The Parse transformation can create some or all of the following types of output field:
Parsed data fields
Contain data values that meet the parsing criteria that the asset defines.
Overflow fields
Contain data values that meet the parsing criteria but for which a corresponding output field is not available. The Parse transformation writes a value to an overflow field when all appropriate output fields for the value are already populated.
Unparsed field
A field that contains any value that does not meet the parsing criteria that the asset defines.
Rule and guidelines for Parse transformation output fields
Consider the following rules and guidelines when you review the output fields on the transformation:
The type and number of output fields depends on the parsing operations that the user configures in the parse asset.
When the asset specifies a regular expression or a dictionary, the transformation creates one or more output fields for the data that each regular expression or dictionary parses successfully.

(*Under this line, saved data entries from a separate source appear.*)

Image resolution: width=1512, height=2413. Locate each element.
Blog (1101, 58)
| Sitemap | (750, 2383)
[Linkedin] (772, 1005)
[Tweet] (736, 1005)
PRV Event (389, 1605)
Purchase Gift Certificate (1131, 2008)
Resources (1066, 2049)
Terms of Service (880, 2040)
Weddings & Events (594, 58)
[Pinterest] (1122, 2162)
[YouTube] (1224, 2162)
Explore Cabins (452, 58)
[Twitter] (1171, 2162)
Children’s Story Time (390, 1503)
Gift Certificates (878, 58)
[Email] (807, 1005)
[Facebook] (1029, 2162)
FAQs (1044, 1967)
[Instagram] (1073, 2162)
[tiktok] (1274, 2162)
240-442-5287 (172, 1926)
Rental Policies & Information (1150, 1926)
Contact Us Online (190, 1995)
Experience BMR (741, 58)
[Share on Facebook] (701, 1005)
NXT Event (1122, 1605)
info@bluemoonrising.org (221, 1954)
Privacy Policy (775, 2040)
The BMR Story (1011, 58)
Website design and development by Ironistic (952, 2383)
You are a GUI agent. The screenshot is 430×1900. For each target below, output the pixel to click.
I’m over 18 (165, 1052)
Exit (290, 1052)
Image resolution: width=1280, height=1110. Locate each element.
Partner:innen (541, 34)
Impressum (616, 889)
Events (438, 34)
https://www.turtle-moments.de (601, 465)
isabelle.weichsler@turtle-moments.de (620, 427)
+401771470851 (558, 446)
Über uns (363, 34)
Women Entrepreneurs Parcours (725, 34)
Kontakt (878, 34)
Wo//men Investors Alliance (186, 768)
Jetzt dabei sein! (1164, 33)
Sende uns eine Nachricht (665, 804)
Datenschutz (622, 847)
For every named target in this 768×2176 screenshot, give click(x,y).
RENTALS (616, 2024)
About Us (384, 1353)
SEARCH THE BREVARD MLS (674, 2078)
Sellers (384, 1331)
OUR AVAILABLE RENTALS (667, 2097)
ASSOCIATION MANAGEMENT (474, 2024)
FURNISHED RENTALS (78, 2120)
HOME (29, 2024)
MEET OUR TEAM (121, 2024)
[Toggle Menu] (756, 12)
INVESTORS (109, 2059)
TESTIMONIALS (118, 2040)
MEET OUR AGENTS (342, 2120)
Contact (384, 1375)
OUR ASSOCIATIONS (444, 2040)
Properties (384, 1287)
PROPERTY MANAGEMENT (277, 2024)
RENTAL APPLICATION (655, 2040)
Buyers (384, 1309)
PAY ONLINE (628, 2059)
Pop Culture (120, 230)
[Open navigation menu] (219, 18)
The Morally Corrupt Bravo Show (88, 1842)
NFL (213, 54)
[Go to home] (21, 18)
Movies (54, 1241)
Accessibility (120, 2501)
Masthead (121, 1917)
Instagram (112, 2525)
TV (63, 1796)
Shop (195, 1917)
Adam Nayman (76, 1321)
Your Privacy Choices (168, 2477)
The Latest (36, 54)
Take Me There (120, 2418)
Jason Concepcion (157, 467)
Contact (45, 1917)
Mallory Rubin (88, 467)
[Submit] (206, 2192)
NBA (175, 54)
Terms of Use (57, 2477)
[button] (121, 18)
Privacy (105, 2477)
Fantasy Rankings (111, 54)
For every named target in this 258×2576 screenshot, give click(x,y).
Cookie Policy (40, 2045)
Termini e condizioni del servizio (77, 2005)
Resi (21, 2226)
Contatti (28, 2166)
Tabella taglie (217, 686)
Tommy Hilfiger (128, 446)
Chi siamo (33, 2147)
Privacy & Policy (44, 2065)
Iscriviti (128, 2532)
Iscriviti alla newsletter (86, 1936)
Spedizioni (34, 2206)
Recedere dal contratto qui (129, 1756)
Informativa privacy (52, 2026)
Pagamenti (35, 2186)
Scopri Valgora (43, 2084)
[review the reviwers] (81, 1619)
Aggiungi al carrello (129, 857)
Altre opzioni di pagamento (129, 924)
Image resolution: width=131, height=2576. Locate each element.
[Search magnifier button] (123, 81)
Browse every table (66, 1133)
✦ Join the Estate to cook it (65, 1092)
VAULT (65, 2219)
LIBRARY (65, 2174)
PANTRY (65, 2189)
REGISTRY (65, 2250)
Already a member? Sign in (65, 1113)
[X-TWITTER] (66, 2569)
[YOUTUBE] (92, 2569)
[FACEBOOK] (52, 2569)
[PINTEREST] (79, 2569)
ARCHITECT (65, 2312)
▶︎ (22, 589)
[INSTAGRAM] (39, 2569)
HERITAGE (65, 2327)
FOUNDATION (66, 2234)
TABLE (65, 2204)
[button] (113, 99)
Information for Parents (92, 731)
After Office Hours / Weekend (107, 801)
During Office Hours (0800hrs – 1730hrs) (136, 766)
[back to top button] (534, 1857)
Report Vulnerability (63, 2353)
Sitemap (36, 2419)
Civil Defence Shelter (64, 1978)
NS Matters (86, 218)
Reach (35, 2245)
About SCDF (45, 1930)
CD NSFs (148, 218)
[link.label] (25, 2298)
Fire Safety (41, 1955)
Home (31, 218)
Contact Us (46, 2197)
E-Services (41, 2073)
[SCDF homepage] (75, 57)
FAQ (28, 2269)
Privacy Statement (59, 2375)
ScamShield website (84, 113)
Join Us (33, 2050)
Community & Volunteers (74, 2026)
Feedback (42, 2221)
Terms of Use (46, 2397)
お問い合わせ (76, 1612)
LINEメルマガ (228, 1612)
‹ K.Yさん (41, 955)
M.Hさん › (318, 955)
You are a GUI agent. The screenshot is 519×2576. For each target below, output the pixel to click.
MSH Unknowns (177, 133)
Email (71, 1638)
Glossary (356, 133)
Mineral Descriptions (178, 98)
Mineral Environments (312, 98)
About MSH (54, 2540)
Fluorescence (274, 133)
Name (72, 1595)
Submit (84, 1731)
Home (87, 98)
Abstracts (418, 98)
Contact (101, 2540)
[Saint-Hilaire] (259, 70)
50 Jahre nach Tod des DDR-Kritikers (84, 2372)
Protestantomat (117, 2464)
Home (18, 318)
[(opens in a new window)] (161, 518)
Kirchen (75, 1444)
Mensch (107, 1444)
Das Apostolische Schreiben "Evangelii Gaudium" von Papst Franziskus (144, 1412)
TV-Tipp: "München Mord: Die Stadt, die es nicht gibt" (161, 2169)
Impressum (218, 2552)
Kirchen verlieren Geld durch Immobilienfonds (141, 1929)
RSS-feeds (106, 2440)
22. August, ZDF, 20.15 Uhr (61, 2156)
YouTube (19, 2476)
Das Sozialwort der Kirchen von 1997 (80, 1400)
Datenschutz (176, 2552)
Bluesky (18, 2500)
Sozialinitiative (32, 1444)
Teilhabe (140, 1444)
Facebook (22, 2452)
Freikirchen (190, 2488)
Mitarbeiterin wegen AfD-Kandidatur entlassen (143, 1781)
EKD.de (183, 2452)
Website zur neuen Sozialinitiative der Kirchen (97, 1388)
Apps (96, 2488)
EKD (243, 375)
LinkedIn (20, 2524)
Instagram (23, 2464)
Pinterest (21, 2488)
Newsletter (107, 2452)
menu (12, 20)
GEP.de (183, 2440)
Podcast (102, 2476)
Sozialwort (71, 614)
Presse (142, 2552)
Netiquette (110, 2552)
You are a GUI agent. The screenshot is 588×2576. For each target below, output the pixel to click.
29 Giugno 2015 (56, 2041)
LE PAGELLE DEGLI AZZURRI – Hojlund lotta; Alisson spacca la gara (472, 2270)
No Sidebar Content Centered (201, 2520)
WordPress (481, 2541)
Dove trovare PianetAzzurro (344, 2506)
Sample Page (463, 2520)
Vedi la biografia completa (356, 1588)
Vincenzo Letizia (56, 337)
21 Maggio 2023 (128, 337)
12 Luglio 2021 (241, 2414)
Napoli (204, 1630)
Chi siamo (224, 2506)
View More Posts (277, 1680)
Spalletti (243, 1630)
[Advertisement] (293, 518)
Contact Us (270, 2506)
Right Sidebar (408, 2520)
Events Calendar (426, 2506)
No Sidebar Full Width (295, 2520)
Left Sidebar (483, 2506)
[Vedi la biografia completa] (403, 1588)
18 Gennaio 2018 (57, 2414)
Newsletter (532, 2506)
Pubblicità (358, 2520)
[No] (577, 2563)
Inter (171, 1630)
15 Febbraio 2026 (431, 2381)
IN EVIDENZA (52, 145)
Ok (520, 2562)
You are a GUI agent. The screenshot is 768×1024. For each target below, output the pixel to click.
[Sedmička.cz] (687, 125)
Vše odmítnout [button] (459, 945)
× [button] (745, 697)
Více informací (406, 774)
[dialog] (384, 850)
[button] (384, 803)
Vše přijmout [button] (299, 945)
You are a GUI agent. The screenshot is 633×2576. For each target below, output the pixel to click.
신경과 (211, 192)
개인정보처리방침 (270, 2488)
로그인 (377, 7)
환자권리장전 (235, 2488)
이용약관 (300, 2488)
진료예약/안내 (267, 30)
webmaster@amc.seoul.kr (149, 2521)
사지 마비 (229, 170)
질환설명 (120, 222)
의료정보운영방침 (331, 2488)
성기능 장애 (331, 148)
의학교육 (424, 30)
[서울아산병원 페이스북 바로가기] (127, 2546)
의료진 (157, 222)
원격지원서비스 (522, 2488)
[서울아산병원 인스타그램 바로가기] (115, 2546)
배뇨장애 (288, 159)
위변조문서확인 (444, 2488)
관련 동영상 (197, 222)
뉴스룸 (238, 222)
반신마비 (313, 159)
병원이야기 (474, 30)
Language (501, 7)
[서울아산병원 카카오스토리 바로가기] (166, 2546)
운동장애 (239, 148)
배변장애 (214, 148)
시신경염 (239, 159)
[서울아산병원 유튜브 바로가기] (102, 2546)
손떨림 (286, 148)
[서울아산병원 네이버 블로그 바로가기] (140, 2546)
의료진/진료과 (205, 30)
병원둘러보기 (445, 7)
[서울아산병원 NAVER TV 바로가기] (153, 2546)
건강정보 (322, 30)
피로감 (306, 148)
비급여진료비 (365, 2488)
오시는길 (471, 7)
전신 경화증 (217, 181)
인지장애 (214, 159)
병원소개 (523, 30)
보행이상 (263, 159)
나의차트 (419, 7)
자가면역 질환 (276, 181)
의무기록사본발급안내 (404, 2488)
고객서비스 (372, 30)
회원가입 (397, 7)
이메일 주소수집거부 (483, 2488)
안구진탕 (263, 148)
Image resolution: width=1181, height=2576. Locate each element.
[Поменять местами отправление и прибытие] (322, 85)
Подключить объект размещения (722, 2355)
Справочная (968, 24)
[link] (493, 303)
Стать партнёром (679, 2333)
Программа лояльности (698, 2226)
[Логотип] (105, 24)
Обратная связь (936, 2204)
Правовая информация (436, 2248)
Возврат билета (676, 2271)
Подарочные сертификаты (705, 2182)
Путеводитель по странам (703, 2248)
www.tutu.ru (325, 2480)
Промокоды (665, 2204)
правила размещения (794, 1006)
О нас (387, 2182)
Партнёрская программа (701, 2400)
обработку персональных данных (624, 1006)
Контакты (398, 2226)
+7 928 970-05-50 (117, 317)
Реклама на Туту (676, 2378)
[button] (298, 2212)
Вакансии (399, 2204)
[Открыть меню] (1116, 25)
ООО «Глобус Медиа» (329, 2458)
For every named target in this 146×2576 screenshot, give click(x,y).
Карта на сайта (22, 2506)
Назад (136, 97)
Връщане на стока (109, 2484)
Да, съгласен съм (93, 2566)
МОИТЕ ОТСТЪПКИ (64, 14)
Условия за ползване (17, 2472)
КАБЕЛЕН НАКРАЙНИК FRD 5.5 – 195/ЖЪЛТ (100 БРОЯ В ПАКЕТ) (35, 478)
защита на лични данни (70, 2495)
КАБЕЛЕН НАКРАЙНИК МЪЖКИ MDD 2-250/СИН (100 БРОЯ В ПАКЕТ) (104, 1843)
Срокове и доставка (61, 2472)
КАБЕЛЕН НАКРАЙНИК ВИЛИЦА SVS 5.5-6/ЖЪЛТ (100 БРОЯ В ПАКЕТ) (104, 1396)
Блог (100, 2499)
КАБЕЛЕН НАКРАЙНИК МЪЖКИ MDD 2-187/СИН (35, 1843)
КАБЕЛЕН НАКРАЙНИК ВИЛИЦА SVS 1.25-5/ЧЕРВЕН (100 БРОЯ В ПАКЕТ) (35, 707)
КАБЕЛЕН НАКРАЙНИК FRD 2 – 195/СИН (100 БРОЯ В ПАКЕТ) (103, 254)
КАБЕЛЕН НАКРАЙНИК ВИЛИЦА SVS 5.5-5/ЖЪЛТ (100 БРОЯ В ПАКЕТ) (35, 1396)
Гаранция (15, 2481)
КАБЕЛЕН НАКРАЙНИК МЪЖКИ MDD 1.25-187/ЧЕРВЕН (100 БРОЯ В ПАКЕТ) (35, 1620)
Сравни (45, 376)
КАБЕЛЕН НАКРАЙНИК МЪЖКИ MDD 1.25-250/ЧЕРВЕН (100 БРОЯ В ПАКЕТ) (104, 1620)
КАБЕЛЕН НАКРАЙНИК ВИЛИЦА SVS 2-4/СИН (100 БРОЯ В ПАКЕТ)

The user who configures the asset determines the number of output fields for each regular expression or dictionary operation. Each regular expression or dictionary operation is called a
step
in the asset configuration.
When the asset specifies pattern-based parsing, the transformation creates a range of output fields that represent the types of information that the pattern logic might find.
A pattern-based parsing operation can generate output fields for the following types of information:
Person names, such as first names, family names, name prefixes, and name suffixes.
Derived information, such as gender, formal greetings, and informal greetings.
Label values that represent the pattern that the parsing operation identified in the input data row. The
Data Quality
user can use the labels to enhance the pattern logic in the asset.
The asset logic determines the number of output fields for parsed data.
When the asset specifies a regular expression or a dictionary, the transformation may create a single overflow field for all overflow data. Or, the transformation may create an overflow field for each regular expression or dictionary that the asset defines. The user can update the asset properties to determine the policy for overflow fields.
When the asset specifies a pattern parsing operation, the transformation may or may not create a single overflow field. The presence or absence of the overflow field depends on the locale that the asset specifies for the input data. For example, the Parse transformation creates an overflow field for pattern parsing operations when the asset specifies the locale as Portugal or Brazil. The
Data Quality
user sets the locale.
The transformation creates a single field for all unparsed data when the asset specifies a regular expression or a dictionary.
The transformation may or may not create an unparsed data field when the asset specifies a pattern parsing operation. The presence or absence of the unparsed data field in pattern-based parsing depends on the locale that the asset specifies for the input data.